Jacques Schwarz-Bart, chercheur de perles
Une soirée cross-over
Mercredi 8 octobre dernier, la soirée Factory a permis au saxophoniste guadeloupéen Jacques Schwarz-Bart de rassembler pour la première fois sur scène tous les musiciens de son dernier album, Abyss, sorti en septembre dernier. Avec dans l’idée de restituer, "en mieux", l’atmosphère de création de l’album, aux confins du jazz, du gwo-ka, et des vertus thérapeutiques de la musique gnaoua.
Un spectre de lumière bleue inonde la Cigale. Puis, imperceptiblement, la salle parisienne glisse vers des profondeurs insondables…
Pour cette première soirée du triptyque Factory, le festival d’Ile-de-France donne carte blanche au saxophoniste Jacques Schwarz-Bart, et à Abyss, son dernier disque.
Ravi, il déboule sur scène tout sourire : c’est la première fois que les morceaux de son album seront joués sur scène avec les douze invités de l’album studio – le guitariste John Scofield en moins. Quelques surprises s’ajoutent à ce panel d’exception : le flûtiste Magic Malik et les Frères Belmondo. "De quoi rendre ce qui a été fait sur l’album, mais en mieux !", s’enthousiasme Jacques Schwarz-Bart.
Sophistiquée et directe, sa musique dessine depuis dix-huit ans un nouvel horizon entre le rythme traditionnel guadeloupéen gwo-ka et le jazz de New York où il vit depuis de nombreuses années. Avec les musiciens d’Abyss, il partage une bonne expérience du groove et surtout cette double culture commune, jazz et gwoka, qui leur permet d’explorer de nouveaux possibles… Pour Abyss, cela a été la musique gnaoua du Maroc, dont la transe possède des vertus thérapeutiques, et qui s’invite par petites touches, comme le symbole d’un processus de deuil en marche…

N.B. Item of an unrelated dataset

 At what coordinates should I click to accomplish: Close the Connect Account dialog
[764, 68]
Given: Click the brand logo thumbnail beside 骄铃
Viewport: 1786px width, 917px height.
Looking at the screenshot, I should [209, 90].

Lionel Belmondo au saxophone, son frère Stéphane à la trompette donnent la réplique au saxophone de "Brother Jacques" dans un morceau d’ouverture très jazzy, soutenu par le groove impeccable de la basse de l’immense Reggie Washington. Puis, sur les graves pulsations du gwoka, sa mère Simone Schwarz-Bart s’avance timidement et vient rendre hommage à son défunt mari, l'écrivain André Schwarz-Bart, dans Simone un poème traduit en français pour l’occasion. A ses côtés, son fils rappelle : "Il y a deux ans, la mort de mon père me pesait tous les jours, puis lorsque je me suis mis à composer Abyss, en son hommage, je me suis senti guérir à chaque morceau".

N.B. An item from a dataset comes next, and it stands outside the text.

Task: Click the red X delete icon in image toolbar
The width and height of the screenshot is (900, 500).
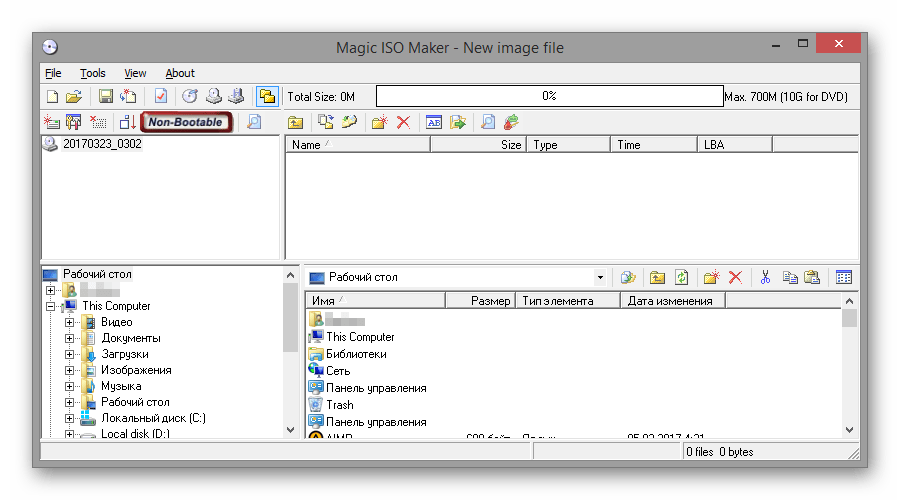Action: pos(403,122)
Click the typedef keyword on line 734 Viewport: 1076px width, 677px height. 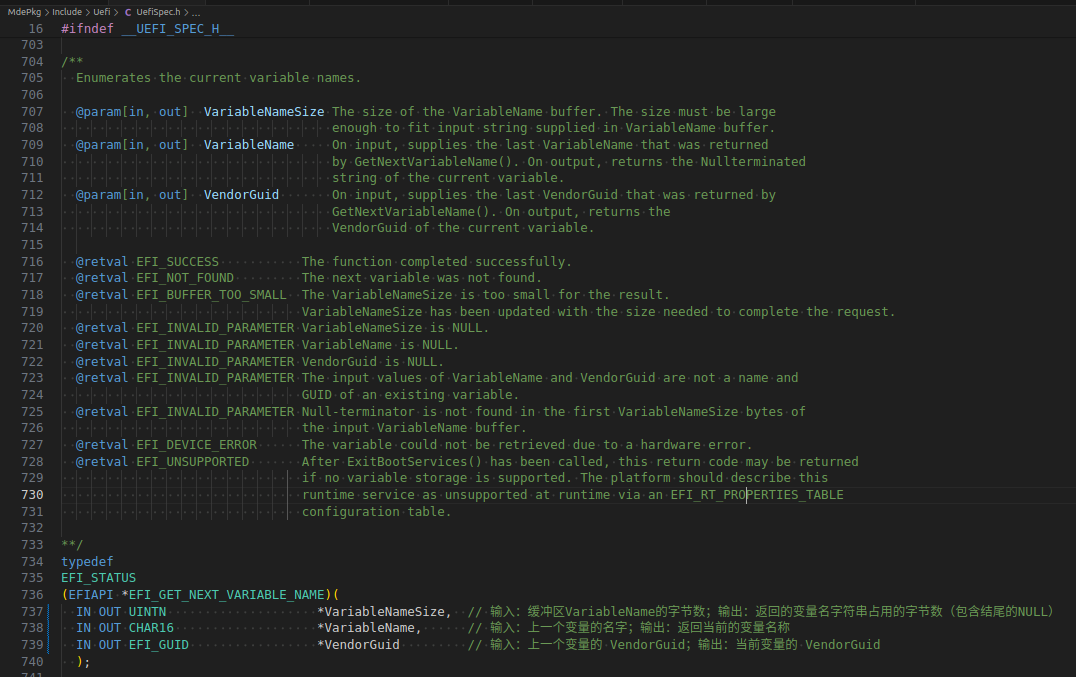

Sans transition, les Belmondo et Malik rappliquent. Jacques Schwarz-Bart donne le départ : ils enchaînent avec le sautillant Mendé Chraj. Et bientôt, c’est au tour des dames de monter sur scène. Avec le Sénégalais Hervé Samb qui donne à sa guitare un ton de guembri, cet instrument à la base de la musique gnaoua, la diva jazz Elizabeth Kontomanou, drapée dans une robe de satin noir, s’avance et lance le chant d’Abyss, morceau éponyme de l’album en hommage au père défunt. Au second micro, Stéphanie Mc Cay, voix montante de la soul new-yorkaise, enceinte de six mois, fraîche et spontanée, subjugue tous ceux qui ne la connaissaient pas encore … Après Abyss, elles s’enfoncent dans le Big Blue, un morceau très jazz, sur une scène inondée de lumière rouge…

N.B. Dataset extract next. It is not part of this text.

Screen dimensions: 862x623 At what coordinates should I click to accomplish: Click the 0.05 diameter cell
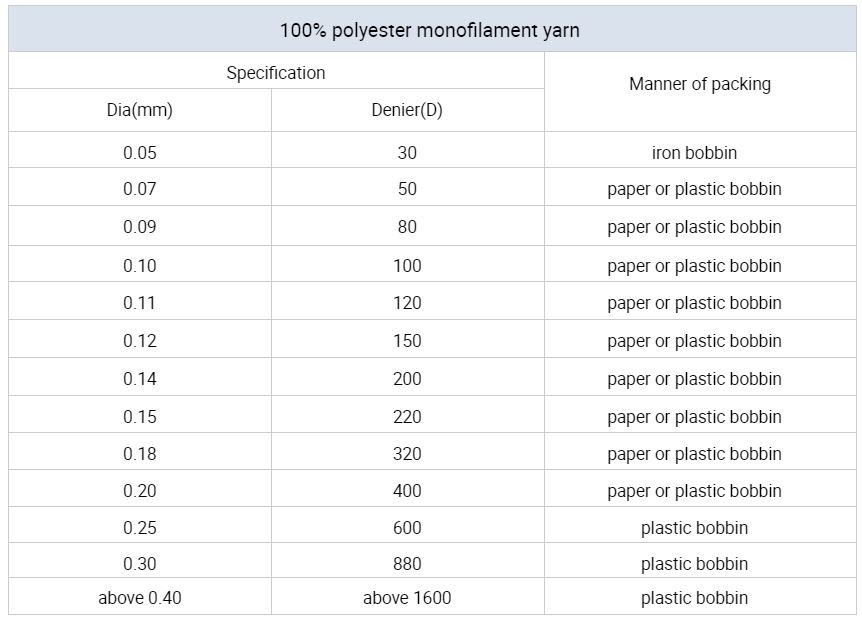tap(140, 153)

Mais Guy Conquète est sans doute l’invité le plus précieux de cette soirée. Légende vivante du gwo-ka, il pose sa voix fantomatique sur le morceau An Ba Mango La. "Papa, je t’ai vu sous le manguier ce matin, est ce que tu viens m’emmener avec toi ?" dit le texte. De la scène gronde désormais une musique de veillée inédite, grave et groovy, incarnée par les voix de Stephanie McCay et Guy Conquète…C’est sublime, mais la formule du concert ne permet pas de s’appesantir. C’est déjà à Malik et à sa flûte magique de remonter sur scène.
Jacques Schwarz Bart donne au public un dernier solo de saxophone, puis les invités reviennent tous pour un dernier salut. 22h30. Il est tôt. Le groupe revient pour un dernier rappel. Dehors, après ce concert aux confins de la mer Caraïbe de l’océan Atlantique, Pigalle semble un peu moins rouge.